◆ **Aim of the exercise**:
Every record that follows should be written out word for word; the pictures stay out.
**** Data section ****
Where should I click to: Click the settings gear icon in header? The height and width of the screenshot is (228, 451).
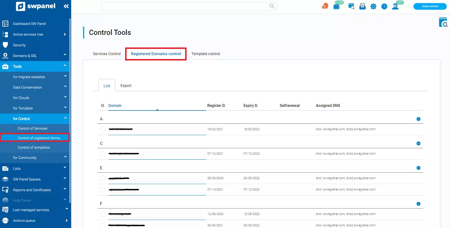(x=373, y=6)
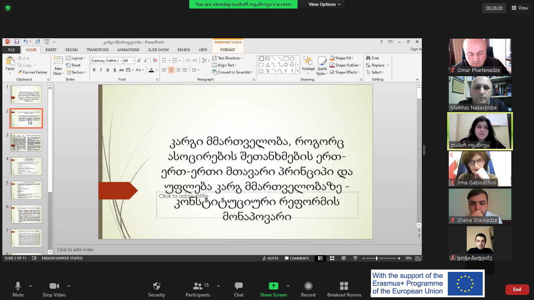Viewport: 534px width, 300px height.
Task: Open Breakout Rooms
Action: (344, 286)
****
◆ **Solution to this exercise**:
Where should I click to: Click the settings gear icon in header? The height and width of the screenshot is (228, 451).
(x=373, y=6)
Viewport: 534px width, 300px height.
Task: Open Breakout Rooms
Action: (344, 286)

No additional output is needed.